» **DIRECTIONS**:
Would you reproduce exactly the lines below from the one holding "Instruction: Open board" through the one holding "Screen dimensions: 600x600", inclusive, and no others?
========================================
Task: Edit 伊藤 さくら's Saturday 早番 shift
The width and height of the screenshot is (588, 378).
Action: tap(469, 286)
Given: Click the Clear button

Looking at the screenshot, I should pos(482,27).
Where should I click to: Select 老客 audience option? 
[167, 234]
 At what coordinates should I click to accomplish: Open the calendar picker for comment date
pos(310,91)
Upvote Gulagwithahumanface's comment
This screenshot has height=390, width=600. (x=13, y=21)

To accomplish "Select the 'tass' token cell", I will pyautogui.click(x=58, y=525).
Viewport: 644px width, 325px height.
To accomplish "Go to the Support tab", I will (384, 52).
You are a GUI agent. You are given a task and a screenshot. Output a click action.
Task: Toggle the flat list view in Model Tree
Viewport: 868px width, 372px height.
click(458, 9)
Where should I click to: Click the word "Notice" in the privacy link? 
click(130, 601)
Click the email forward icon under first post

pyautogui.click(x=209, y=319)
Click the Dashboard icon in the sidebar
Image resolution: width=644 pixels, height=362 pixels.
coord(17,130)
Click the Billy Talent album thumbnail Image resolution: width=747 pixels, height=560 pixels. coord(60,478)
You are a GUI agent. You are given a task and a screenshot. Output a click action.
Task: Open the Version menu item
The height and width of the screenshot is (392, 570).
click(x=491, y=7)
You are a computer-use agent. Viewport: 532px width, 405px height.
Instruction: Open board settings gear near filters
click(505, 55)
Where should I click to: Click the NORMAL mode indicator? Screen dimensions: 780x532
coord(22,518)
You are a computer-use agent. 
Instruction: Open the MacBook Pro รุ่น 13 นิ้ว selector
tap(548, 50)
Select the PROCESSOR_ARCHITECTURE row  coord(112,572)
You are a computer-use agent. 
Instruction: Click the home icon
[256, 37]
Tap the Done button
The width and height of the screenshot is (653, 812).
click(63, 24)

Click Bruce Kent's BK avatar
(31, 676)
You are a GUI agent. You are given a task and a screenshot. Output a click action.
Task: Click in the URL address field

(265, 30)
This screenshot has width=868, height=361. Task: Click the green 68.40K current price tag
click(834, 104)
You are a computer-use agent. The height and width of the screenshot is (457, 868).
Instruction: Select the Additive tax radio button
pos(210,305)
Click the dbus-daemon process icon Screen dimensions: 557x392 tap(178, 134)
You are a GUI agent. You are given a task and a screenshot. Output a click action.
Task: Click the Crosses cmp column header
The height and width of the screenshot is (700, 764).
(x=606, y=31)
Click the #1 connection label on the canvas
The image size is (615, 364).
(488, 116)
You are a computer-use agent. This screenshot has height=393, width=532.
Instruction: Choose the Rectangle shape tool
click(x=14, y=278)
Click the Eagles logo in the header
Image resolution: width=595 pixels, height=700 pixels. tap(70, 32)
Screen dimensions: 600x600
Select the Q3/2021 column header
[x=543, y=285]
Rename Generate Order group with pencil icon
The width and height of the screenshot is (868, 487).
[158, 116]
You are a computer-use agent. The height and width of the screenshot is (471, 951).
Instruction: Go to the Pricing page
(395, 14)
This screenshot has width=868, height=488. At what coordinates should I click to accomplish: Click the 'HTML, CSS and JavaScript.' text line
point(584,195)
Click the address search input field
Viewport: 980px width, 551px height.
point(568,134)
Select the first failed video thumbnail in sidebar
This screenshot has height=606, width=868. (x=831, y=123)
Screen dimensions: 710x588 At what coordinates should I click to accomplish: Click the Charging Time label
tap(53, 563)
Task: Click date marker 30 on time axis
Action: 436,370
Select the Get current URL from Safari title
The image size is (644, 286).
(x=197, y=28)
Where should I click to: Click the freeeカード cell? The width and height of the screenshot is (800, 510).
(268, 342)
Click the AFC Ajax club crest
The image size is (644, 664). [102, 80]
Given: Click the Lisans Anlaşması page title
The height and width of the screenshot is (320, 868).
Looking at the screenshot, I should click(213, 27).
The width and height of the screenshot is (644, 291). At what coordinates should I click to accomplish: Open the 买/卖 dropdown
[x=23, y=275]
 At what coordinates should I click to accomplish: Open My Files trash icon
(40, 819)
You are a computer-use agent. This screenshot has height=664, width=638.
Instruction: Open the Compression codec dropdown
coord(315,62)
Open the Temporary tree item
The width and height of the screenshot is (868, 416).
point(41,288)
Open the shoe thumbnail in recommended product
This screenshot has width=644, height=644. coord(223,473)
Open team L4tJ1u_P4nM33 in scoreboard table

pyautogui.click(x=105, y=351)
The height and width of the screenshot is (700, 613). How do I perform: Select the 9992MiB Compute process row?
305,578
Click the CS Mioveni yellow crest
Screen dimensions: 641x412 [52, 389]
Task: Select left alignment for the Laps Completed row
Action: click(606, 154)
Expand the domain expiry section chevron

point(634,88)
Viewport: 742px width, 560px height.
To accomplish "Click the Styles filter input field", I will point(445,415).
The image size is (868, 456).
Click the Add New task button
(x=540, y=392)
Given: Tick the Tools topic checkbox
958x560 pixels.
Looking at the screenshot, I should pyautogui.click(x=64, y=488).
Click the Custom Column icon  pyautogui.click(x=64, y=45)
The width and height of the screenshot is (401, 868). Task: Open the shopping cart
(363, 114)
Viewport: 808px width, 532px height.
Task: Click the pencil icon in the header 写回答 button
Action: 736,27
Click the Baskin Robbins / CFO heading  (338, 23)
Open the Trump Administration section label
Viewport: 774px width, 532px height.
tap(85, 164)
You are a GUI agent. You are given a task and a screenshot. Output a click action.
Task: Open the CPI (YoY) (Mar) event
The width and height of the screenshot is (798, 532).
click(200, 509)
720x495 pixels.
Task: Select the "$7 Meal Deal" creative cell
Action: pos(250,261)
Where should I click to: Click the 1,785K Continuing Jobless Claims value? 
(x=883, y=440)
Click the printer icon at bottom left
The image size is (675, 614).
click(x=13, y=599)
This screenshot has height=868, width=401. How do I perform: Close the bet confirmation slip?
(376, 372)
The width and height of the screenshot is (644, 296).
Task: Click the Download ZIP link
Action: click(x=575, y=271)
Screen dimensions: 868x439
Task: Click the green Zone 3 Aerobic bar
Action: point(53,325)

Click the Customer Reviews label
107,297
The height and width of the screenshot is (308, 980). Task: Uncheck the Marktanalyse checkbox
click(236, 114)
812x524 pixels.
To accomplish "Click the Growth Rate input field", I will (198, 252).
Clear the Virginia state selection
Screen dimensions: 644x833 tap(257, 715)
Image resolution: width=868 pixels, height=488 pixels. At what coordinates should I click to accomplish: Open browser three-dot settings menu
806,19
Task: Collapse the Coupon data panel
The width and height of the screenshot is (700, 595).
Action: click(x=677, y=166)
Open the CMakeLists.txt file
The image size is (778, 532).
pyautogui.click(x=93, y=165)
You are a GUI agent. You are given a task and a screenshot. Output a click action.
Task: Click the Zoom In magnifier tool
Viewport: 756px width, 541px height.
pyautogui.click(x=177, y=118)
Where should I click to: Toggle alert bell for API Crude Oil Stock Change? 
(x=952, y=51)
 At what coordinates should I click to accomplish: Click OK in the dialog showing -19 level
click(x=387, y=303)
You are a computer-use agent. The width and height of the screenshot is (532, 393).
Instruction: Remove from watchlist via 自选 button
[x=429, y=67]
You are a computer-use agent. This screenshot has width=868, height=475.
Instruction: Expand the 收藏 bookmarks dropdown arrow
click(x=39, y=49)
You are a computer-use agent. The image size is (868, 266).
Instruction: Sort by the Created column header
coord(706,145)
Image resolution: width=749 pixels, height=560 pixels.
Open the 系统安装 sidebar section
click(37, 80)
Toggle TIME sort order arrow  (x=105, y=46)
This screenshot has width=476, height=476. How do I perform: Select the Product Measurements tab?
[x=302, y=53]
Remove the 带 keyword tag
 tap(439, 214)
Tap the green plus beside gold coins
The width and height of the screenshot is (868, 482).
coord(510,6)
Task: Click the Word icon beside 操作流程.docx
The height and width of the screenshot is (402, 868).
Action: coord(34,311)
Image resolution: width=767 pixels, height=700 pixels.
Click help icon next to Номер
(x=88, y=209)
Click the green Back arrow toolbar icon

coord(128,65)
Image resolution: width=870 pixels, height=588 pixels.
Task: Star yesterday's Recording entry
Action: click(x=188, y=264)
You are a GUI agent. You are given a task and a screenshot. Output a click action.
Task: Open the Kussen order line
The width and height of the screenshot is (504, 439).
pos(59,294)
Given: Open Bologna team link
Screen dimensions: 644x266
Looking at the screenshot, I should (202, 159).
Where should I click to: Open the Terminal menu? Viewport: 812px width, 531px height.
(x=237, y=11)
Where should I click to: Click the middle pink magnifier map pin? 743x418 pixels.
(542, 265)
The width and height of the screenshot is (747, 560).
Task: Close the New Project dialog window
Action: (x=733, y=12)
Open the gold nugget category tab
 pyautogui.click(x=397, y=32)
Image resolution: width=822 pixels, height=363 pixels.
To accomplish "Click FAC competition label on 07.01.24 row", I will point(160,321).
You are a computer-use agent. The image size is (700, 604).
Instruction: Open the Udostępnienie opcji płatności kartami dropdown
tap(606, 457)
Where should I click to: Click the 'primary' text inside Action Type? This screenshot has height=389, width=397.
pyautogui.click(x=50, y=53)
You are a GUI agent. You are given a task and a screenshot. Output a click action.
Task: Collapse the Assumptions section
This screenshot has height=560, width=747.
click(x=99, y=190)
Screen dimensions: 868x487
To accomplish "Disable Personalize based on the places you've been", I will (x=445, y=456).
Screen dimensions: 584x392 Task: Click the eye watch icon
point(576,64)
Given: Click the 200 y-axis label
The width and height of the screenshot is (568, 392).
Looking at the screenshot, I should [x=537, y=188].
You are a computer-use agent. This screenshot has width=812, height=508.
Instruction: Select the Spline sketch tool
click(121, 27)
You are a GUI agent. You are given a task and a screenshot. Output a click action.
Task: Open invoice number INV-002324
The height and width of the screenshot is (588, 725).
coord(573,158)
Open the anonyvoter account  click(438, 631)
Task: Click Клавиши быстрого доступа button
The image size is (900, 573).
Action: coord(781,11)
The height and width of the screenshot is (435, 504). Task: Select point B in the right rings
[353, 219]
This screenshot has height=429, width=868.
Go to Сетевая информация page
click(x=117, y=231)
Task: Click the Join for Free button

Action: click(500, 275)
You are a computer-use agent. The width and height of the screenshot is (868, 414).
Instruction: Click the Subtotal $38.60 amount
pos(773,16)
========================================
» **TASK ANSWER**:
Instruction: Open board settings gear near filters
click(505, 55)
Where should I click to: Click the NORMAL mode indicator? Screen dimensions: 780x532
coord(22,518)
You are a computer-use agent. 
Instruction: Open the MacBook Pro รุ่น 13 นิ้ว selector
tap(548, 50)
Select the PROCESSOR_ARCHITECTURE row  coord(112,572)
You are a computer-use agent. 
Instruction: Click the home icon
[256, 37]
Tap the Done button
The width and height of the screenshot is (653, 812).
click(63, 24)

Click Bruce Kent's BK avatar
(31, 676)
You are a GUI agent. You are given a task and a screenshot. Output a click action.
Task: Click in the URL address field

(265, 30)
This screenshot has width=868, height=361. Task: Click the green 68.40K current price tag
click(834, 104)
You are a computer-use agent. The height and width of the screenshot is (457, 868).
Instruction: Select the Additive tax radio button
pos(210,305)
Click the dbus-daemon process icon Screen dimensions: 557x392 tap(178, 134)
You are a GUI agent. You are given a task and a screenshot. Output a click action.
Task: Click the Crosses cmp column header
The height and width of the screenshot is (700, 764).
(x=606, y=31)
Click the #1 connection label on the canvas
The image size is (615, 364).
(488, 116)
You are a computer-use agent. This screenshot has height=393, width=532.
Instruction: Choose the Rectangle shape tool
click(x=14, y=278)
Click the Eagles logo in the header
Image resolution: width=595 pixels, height=700 pixels. tap(70, 32)
Screen dimensions: 600x600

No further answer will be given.